Oto co powiedział „Patera” po sobotnim etapie:
Wczoraj i przedwczoraj czułem zmęczenie, ale dziś ono „puściło, zregenerowałem się. Było już na tyle dobrze, że mogłem wykorzystać dobrą „nogę” i powalczyć w ucieczce. Z powodu silnego wiatru, mocno dziś „rantowaliśmy”. Niektóre ekipy miały po kilku zawodników i starałem się wykorzystać ich pracę. W końcówce było trochę zamieszania, bo zaczęły się ataki. Na ostatnim kilometrze wyskoczył Julian Alanphilippe i sporo sił kosztowało mnie by go dojść. W sprincie nogi nie były już tak mocne jakbym chciał i nie udało się odnieść drugiego zwycięstwa w tym wyścigu – powiedział Maciej Paterski.

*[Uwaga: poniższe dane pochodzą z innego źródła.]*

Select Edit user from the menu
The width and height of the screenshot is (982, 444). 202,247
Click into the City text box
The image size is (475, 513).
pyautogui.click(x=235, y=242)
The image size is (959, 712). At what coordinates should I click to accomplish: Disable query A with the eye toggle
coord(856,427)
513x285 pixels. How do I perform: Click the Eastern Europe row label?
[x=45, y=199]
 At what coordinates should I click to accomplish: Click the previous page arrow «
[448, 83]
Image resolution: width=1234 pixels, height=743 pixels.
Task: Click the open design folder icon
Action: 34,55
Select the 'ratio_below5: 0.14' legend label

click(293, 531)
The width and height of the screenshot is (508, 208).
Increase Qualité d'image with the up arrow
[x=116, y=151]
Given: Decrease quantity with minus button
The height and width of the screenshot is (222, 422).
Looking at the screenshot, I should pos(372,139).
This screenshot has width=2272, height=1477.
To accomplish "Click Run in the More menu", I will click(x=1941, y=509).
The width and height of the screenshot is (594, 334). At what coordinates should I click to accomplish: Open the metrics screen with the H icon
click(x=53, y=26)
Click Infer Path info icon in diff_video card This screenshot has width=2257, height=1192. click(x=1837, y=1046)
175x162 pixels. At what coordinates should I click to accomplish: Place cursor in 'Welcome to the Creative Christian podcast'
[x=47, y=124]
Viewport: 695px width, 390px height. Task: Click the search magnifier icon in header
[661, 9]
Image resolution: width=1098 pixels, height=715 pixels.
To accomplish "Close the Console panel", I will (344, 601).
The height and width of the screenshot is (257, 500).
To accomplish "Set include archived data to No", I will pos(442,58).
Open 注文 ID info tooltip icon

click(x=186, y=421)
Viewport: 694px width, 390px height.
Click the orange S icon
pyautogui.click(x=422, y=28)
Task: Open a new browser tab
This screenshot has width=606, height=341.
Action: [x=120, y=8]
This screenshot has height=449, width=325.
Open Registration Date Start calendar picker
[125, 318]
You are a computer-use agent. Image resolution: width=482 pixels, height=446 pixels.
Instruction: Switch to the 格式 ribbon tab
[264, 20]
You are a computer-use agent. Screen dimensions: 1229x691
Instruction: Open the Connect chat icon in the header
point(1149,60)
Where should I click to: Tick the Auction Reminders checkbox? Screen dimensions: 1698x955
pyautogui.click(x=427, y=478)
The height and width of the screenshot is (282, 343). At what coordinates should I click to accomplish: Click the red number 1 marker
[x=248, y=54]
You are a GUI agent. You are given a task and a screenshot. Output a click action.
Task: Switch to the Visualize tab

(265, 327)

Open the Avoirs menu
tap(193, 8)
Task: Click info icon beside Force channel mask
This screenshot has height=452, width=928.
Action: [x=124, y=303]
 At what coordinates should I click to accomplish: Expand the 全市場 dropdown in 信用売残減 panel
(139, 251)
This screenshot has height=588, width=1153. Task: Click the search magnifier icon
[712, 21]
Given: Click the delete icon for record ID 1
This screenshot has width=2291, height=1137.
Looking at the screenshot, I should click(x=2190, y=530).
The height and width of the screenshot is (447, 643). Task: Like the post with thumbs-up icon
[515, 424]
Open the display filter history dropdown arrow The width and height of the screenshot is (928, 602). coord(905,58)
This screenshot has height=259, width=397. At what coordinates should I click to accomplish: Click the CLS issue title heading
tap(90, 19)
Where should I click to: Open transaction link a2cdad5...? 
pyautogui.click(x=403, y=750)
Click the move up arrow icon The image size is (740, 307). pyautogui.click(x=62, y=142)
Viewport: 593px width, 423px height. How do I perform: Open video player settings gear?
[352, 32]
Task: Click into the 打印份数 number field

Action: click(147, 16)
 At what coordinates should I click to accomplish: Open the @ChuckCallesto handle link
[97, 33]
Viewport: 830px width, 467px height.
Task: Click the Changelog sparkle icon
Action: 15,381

Jutro może być ciężko o to, by ucieczka dojechała do mety. Alejandro Valverde, który traci kilkanaście sekund do lidera, będzie chciał rozbić peleton i powalczyć o końcowe zwycięstwo.
Zwycięstwo Rosjanina Sergeia Chernetskiego (Katusha), po finiszu z grupki, było dla wielu zaskoczeniem. Sam zawodnik nie ukrywa, że nie odpowiadają mu płaskie finisze, choć właśnie w takiej sytuacji odniósł jedno z ważniejszych zwycięstw w karierze.
Rosjanin przyznał po etapie, że nie wszystko szło zgodnie z planem.
Chciałem zaatakować wcześniej, ze względu na moje słabe sprinterskie umiejętności, jednak ostatecznie postanowiłem poczekać do finiszu z grupki. Jak się później okazało, to był dobry wybór, więc nie mam powodów do niezadowolenia – z uśmiechem na ustach powiedział niespełna 25-letni kolarz.
Zdecydowana większość fanów kolarstwa kojarzy Chernetskiego z górskimi wspinaczkami. Od sobotniego popołudnia wiadomo, że nie można go też lekceważyć w szybkich końcówkach, kiedy ma miejsce finisz z niewielkiej grupki.